Dalai Lama is a title given by the Tibetan people for the foremost spiritual leader of the Gelug or "Yellow Hat" school of Tibetan Buddhism, the newest of the classical schools of Tibetan Buddhism.The 14th and current Dalai Lama is Tenzin Gyatso, who lives as a refugee in India.
His Holiness the 14th Dalai Lama, Tenzin Gyatso, describes himself as a simple Buddhist monk. He is the spiritual leader of Tibet. He was born on 6 July 1935, to a farming family, in a small hamlet located in Taktser, Amdo, northeastern Tibet. At the age of two, the child, then named Lhamo Dhondup, was recognized as the reincarnation of the previous 13th Dalai Lama, Thubten Gyatso. The Dalai Lamas are believed to be manifestations of Avalokiteshvara or Chenrezig, the Bodhisattva of Compassion and the patron saint of Tibet. Bodhisattvas are realized beings inspired by a wish to attain Buddhahood for the benefit of all sentient beings, who have vowed to be reborn in the world to help humanity.
His Holiness began his monastic education at the age of six. greatest emphasis was given to Buddhist philosophy. He passed with honors and was awarded the Geshe Lharampa degree, equivalent to the highest doctorate in Buddhist philosophy. In 1950, after China's invasion of Tibet, His Holiness was called upon to assume full political power. In 1954, he went to Beijing and met with Mao Zedong and other Chinese leaders, including Deng Xiaoping and Chou Enlai. Finally, in 1959, following the brutal suppression of the Tibetan national uprising in Lhasa by Chinese troops, His Holiness was forced to escape into exile. Since then he has been living in Dharamsala, northern India.
The Dalai Lama is also considered to be the successor in a line of tulkus who are believed to be incarnations of Avalokiteśvara, a Bodhisattva of Compassion The name is a combination of the Mongolic word dalai meaning "ocean" or "big" (coming from Mongolian title Dalaiyin qan or Dalaiin khan, translated as Gyatso in Tibetan) and the Tibetan word bla-ma meaning "master, guru".
Since the time of the 5th Dalai Lama in the 17th century, his personage has always been a symbol of unification of the state of Tibet, where he has represented Buddhist values and traditions. The Dalai Lama was an important figure of the Geluk tradition, which was politically and numerically dominant in Central Tibet, but his religious authority went beyond sectarian boundaries.
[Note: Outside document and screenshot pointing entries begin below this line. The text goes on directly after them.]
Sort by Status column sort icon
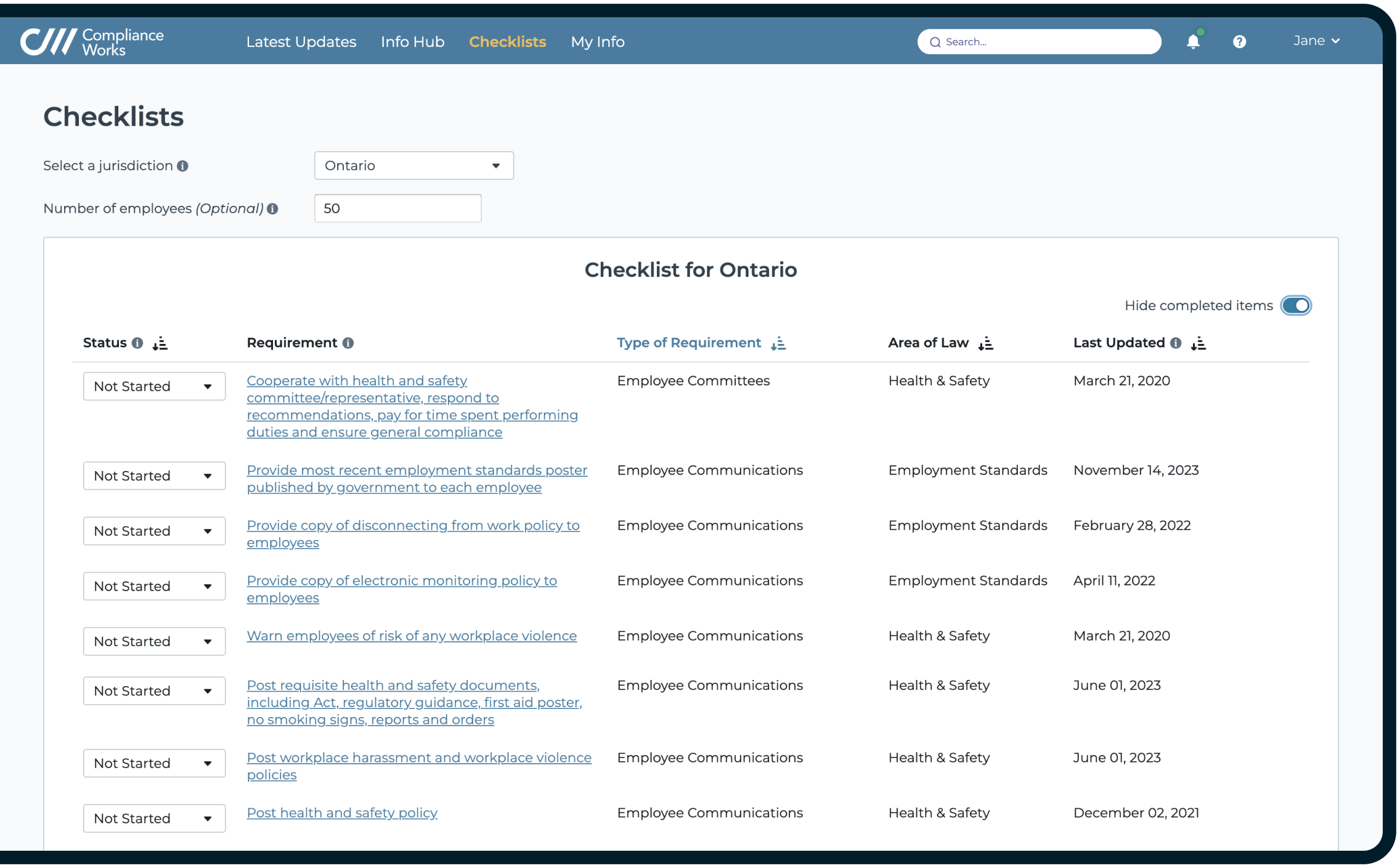This screenshot has width=1400, height=868. point(160,343)
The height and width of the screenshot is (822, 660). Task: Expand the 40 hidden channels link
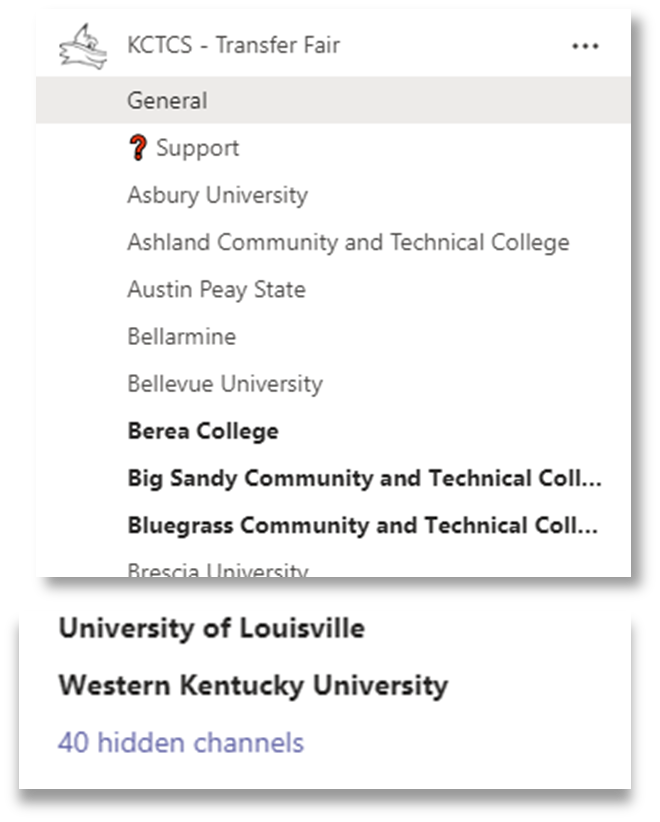pyautogui.click(x=181, y=743)
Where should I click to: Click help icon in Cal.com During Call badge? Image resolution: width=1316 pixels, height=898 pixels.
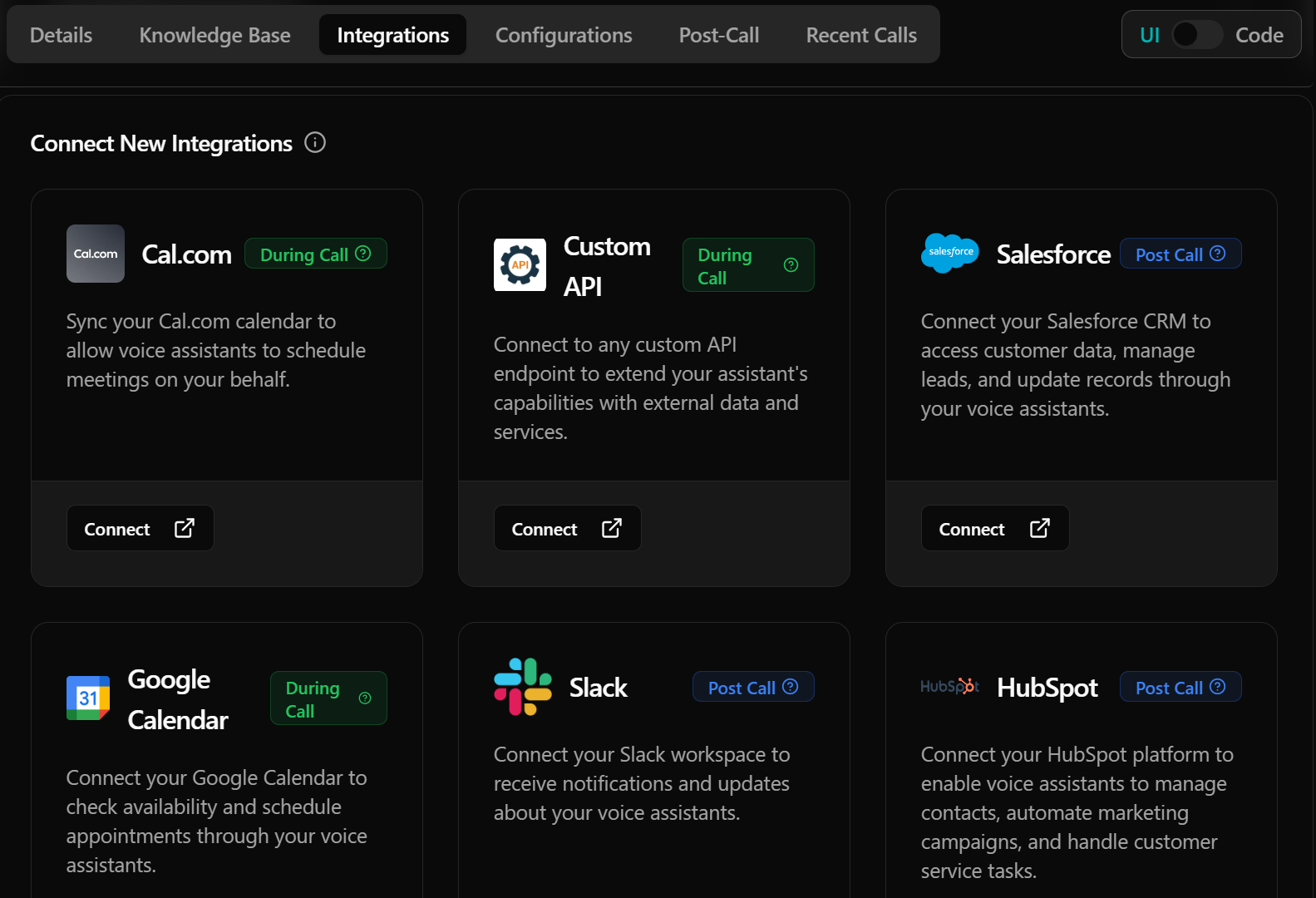pos(363,254)
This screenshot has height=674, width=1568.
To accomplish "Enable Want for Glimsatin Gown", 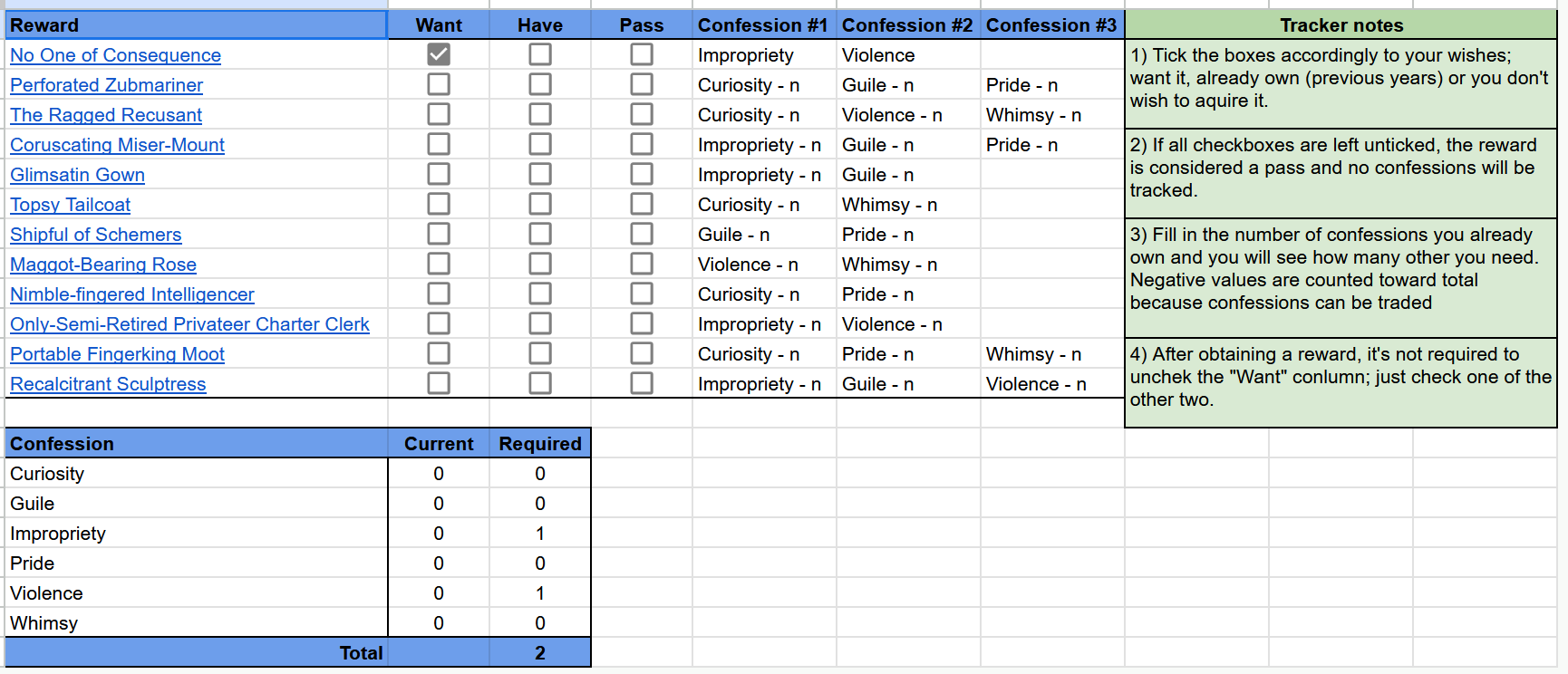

While he had no formal or institutional role in any of the religious traditions, which were headed by their own high lamas, he was a unifying symbol of the Tibetan state, representing Buddhist values and traditions above any specific school. The traditional function of the Dalai Lama as an ecumenical figure, holding together disparate religious and regional groups, has been taken up by the present fourteenth Dalai Lama. He has worked to overcome sectarian and other divisions in the exiled community and has become a symbol of Tibetan nationhood for Tibetans both in Tibet and in exile.
In Central Asian Buddhist countries, it has been widely believed for the last millennium that Avalokiteśvara, the bodhisattva of compassion, has a special relationship with the people of Tibet and intervenes in their fate by incarnating as benevolent rulers and teachers such as the Dalai Lamas. This is according to The Book of Kadam, the main text of the Kadampa school, to which the 1st Dalai Lama, Gendun Drup, first belonged.[16] In fact, this text is said to have laid the foundation for the Tibetans' later identification of the Dalai Lamas as incarnations of Avalokiteśvara.